Cuando en 1961 murió Maurice Merleau-Ponty, Sartre dijo una de esas frases que tienden a lo inolvidable: “La felicidad de todo hombre depende de un cierto equilibrio entre aquello que la infancia le dio y aquello que la infancia le quitó”. La frase podría extenderse a la escritura para pensar que aquello que suele denostarse con el nombre inspiración, acaso no sea otra cosa que un llamado, una vuelta a la infancia. Y la infancia de Noemí Ulla, como lo demuestran algunos títulos y paisajes de relatos como “El ramito”, tiene que ver con los ríos de su Alberdi natal.

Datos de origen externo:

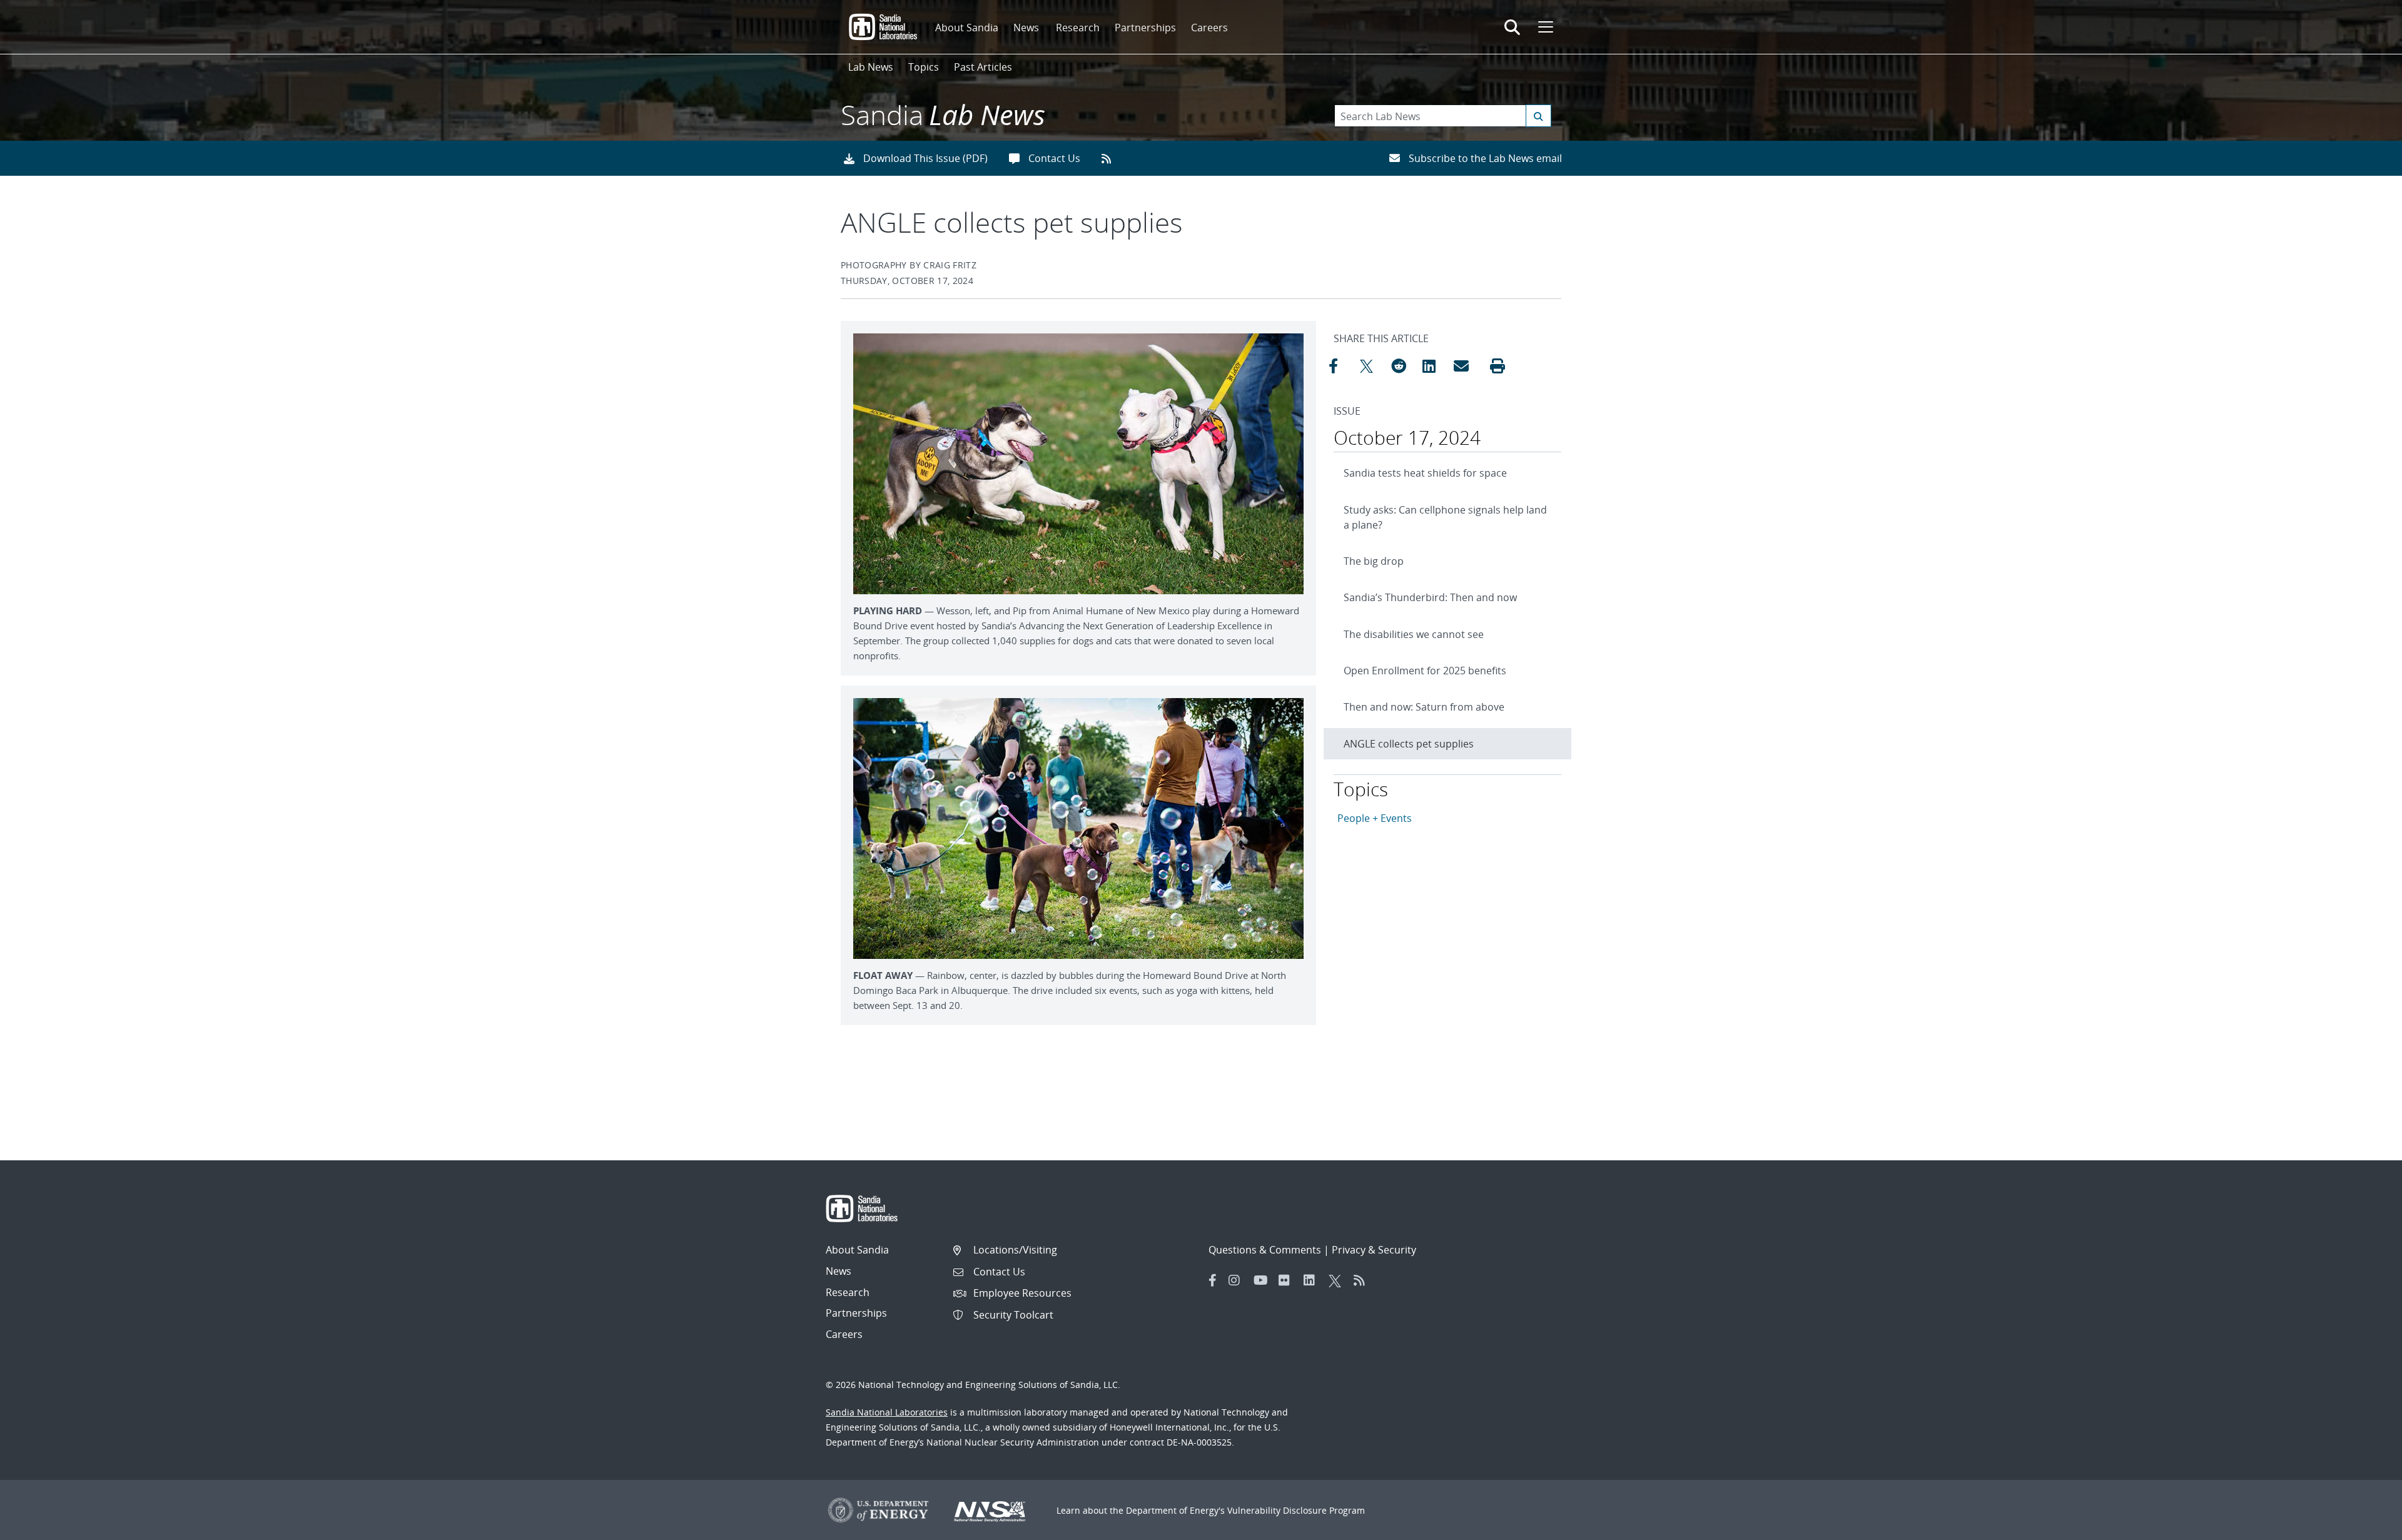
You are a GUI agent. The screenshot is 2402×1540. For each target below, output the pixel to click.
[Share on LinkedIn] (1434, 365)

Entre las becas que ganaste está la que en 1997 te otorgó la Casa de los Escritores Extranjeros y de los Traductores de Francia, que aloja a sus becados en el edificio más alto de la ciudad-puerto Saint-Nazaire, y a cambio piden un texto. Como fruto de esa beca escribiste un libro que ya se publicó en Francia: Nereidas al desnudo. ¿Te generó alguna reflexión sobre la inspiración esa experiencia en Saint-Nazaire?
—Desde ahí veía el Atlántico, el Loira y los barcos que llegaban: estaba escribiendo y todo eso me devolvía al Paraná; ese río, ese océano y esos barcos me recordaban mi infancia. Yo solía ir a la casa de unos tíos que lindaba con la costanera del río Paraná. Mi padre me llevaba también mucho al puerto de Rosario, así que los barcos eran una constante. Alberdi se llama el barrio de Rosario donde viví un tiempo de chica hasta que mi madre quiso mudarse al centro. Y lo primero que vi en Saint-Nazaire fueron justamente esos barcos que, además, pasaban más cerca que en el Paraná. Todo eso me inspiró en los cuentos. Es decir que, no sé si se llama inspiración, pero algo así debe haber.